Алеша признает, что ощущает в себе те же инстинкты («я то же самое, что и ты»), и предсказывает их целенаправленное развитие, которое Достоевский собирался описать в задуманном продолжении романа: «Всё одни и те же ступеньки. Я на самой низшей, а ты вверху, где-нибудь на тринадцатой. ‹…› Кто ступил на нижнюю ступеньку, тот все равно непременно вступит и на верхнюю»[460].

Необоримость «силы низости карамазовской» утверждается и в беседе Алеши с Иваном:

– Есть такая сила, что все выдержит! ‹…›

– Какая сила?

– Карамазовская… сила низости карамaзовской.

– Это потонуть в разврате, задавить душу в растлении, да, да?

– Пожалуй, и это… только до тридцати лет, может быть, и избегну, а там…
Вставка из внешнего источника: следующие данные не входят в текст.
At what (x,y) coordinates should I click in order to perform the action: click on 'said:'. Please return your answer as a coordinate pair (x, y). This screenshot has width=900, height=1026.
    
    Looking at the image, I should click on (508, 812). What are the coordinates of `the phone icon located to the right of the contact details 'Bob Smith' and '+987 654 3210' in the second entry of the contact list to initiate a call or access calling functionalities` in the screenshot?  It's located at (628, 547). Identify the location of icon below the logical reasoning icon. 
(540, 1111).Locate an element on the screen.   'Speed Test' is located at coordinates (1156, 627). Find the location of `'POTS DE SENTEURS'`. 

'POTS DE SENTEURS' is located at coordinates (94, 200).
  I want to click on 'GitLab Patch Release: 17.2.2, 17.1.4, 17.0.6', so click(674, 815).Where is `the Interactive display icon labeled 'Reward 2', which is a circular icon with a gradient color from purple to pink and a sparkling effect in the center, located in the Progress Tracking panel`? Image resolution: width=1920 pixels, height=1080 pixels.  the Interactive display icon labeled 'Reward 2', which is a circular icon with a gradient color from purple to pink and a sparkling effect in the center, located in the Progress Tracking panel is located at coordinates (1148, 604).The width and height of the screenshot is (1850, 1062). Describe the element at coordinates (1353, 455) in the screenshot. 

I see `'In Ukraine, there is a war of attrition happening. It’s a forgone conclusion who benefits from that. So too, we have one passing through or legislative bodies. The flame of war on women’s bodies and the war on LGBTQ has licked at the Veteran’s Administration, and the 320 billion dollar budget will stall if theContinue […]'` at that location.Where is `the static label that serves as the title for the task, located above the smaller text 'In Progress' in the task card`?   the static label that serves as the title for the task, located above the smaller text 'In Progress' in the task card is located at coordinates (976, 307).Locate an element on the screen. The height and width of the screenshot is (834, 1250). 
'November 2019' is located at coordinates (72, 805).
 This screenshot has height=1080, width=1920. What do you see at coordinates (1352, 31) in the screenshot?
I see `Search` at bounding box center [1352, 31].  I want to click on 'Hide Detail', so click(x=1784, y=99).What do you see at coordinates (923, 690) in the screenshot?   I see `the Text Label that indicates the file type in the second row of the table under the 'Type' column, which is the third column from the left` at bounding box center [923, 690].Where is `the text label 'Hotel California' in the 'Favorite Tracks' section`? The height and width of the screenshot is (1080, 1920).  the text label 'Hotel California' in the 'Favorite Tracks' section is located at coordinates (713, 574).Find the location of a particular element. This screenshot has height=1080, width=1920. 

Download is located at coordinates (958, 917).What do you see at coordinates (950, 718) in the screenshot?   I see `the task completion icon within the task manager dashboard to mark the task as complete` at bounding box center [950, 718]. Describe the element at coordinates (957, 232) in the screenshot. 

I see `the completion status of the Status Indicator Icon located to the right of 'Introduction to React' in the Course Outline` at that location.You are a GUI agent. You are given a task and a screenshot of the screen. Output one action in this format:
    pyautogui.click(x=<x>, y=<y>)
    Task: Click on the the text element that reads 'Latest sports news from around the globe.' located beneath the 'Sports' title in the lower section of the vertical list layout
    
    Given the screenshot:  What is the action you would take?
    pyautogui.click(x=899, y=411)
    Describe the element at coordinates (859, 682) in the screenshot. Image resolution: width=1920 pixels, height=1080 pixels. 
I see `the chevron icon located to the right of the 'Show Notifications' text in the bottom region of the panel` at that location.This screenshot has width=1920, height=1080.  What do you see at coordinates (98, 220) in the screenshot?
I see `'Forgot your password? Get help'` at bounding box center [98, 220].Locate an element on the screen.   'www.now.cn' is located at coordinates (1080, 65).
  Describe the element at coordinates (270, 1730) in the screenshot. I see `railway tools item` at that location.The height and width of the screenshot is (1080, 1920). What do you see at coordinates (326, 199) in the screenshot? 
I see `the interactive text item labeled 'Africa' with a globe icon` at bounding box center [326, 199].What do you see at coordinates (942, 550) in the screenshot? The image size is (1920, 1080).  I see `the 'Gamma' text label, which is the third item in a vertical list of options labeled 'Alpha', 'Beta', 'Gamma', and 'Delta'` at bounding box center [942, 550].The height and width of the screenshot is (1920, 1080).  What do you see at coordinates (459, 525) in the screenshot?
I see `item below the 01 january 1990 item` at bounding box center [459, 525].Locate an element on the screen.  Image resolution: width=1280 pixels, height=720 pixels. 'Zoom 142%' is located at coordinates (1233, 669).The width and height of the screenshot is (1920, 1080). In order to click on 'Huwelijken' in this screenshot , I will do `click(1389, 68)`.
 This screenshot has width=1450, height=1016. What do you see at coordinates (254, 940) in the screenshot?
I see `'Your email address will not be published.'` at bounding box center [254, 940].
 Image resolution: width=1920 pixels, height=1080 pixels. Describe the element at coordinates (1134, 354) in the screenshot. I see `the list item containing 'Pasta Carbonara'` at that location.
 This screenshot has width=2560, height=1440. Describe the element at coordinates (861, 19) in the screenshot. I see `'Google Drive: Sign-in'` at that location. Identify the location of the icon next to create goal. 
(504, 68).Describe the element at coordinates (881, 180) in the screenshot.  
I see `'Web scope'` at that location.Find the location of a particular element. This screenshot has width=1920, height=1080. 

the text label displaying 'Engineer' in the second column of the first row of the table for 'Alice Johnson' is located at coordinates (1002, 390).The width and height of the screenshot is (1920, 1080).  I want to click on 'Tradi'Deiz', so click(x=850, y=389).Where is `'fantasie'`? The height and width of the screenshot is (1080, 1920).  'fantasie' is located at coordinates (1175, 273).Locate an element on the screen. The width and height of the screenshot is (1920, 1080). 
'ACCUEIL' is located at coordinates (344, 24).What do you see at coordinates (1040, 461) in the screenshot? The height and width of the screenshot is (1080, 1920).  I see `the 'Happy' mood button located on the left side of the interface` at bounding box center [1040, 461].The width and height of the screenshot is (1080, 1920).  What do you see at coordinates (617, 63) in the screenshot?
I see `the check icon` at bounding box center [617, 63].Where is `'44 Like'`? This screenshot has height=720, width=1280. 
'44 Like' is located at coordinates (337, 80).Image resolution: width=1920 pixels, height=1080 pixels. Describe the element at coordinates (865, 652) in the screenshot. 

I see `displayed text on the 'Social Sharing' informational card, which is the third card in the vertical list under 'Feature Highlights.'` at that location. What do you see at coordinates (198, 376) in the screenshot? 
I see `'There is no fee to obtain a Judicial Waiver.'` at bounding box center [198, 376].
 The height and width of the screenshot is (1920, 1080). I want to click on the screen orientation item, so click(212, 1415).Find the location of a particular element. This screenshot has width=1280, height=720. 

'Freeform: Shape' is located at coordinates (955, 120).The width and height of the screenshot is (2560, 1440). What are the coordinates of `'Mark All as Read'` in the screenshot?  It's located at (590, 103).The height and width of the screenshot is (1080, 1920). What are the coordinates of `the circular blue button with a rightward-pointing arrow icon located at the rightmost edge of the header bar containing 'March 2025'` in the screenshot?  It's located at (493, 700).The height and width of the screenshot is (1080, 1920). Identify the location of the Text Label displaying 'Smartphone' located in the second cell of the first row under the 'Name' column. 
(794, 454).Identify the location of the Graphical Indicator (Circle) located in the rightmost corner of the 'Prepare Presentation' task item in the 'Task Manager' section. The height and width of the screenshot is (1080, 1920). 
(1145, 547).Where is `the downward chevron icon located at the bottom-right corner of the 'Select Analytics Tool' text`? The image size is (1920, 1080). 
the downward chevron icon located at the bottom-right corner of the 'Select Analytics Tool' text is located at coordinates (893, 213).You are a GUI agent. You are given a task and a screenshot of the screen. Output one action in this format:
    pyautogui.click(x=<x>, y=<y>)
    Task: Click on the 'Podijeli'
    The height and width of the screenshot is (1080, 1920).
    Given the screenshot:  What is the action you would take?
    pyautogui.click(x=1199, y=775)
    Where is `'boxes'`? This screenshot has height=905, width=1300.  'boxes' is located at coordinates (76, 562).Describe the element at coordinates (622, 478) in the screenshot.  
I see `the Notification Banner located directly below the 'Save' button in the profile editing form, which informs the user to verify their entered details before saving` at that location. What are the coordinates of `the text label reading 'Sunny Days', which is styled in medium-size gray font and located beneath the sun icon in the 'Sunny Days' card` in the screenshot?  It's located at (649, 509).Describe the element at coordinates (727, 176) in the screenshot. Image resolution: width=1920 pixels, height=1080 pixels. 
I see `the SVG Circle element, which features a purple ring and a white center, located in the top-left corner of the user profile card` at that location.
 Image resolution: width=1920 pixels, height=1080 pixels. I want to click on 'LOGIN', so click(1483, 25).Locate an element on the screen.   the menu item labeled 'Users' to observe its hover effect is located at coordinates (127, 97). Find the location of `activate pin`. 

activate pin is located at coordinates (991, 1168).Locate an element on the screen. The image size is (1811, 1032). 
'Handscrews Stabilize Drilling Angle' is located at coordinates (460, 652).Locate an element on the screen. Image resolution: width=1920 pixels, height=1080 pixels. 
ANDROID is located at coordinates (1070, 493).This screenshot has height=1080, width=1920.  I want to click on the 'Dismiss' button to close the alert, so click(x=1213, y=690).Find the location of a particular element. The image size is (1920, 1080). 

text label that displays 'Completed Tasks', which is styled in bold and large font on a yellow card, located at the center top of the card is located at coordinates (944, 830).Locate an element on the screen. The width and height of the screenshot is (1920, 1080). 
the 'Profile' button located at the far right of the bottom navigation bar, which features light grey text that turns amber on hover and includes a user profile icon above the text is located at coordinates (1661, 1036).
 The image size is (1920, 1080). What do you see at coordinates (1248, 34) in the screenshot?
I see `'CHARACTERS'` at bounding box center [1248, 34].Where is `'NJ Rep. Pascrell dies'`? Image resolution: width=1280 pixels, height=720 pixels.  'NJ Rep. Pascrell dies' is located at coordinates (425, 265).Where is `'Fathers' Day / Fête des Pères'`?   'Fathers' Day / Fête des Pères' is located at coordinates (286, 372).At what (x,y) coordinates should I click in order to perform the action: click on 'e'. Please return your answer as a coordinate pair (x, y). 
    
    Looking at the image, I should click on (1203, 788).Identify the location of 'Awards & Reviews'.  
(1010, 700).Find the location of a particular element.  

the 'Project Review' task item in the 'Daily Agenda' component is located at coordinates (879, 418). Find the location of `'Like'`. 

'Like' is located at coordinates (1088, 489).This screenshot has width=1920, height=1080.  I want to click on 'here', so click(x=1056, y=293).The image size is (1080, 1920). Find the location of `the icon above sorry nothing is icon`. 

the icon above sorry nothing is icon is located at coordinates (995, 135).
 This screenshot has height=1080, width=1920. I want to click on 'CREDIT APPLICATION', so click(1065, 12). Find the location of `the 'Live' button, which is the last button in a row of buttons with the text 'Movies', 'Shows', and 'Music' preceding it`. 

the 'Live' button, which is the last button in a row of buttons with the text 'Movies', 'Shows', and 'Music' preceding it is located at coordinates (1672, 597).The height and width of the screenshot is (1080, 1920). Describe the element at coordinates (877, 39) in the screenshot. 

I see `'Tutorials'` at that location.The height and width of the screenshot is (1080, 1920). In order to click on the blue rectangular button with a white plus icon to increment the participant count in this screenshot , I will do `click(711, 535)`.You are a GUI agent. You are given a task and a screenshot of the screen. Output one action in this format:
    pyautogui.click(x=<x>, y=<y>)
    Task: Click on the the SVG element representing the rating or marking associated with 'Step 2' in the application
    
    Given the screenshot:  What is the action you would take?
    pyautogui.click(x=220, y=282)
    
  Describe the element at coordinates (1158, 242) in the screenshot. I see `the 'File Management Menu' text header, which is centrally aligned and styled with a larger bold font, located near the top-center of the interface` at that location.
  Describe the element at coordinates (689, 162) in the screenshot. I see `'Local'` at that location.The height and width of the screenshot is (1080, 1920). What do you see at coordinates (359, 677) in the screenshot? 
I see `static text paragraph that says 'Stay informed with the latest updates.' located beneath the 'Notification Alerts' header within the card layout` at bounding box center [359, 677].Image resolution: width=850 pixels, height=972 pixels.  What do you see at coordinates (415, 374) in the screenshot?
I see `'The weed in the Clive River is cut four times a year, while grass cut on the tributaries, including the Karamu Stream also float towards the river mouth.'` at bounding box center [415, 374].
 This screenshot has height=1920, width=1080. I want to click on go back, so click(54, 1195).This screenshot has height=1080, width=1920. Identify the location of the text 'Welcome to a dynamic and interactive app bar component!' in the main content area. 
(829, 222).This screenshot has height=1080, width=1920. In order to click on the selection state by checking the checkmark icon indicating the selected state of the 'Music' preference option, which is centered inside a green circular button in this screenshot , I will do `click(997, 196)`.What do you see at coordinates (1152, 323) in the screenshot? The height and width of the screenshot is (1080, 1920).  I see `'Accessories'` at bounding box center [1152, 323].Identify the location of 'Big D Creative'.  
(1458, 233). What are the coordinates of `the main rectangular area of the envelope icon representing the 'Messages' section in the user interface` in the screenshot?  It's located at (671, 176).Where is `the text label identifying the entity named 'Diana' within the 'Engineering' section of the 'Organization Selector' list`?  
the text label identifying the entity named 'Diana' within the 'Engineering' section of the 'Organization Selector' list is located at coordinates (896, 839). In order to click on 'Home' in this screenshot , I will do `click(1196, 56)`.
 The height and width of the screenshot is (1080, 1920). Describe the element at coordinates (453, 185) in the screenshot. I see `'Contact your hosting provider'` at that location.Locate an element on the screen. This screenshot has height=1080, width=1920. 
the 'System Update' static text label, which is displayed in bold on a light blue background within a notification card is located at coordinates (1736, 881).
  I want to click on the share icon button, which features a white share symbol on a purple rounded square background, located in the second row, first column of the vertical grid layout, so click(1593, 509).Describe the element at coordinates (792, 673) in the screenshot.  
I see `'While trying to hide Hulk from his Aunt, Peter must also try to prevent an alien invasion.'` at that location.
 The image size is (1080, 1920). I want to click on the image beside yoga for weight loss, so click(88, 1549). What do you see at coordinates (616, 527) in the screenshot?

– Как же избегнешь? Чем избегнешь? Это невозможно с твоими мыслями.

– Опять-таки по-карамазовски.

– Это чтобы «все позволено»? Все позволено, так ли, так ли?[461]

Именно Алеша формулирует важнейшую для авторского замысла проблему «земляной карамазовской силы»: «Братья губят себя ‹…› отец тоже. ‹…› Тут „земляная карамазовская сила“ ‹…› земляная и неистовая, необделанная… Даже носится ли Дух Божий вверху этой силы – и того не знаю»[462].

Развитие сюжета, особенно нравственное возрождение Дмитрия, призвано показать, что в карамазовской природе заключена и «жажда жизни» – потенциальный источник веры и спасения в христианском смысле. Жажда жизни, напоминающая инстинкт самосохранения, была свойственна уже Раскольникову. Именно она уберегла его от безумия и побудила признать вину. Тот факт, что жажду жизни в «Братьях Карамазовых» утверждает Иван, а на собственном опыте познает прежде всего Дмитрий[463], служит более дифференцированному, чем в «Преступлении и наказании» (1866), изображению свободы выбора между жизнью и смертью, добром и злом. При этом душевное заболевание, постигающее евклидов разум Ивана, противопоставляется христианскому смирению чувственной натуры Дмитрия с прямо-таки плакатной наглядностью.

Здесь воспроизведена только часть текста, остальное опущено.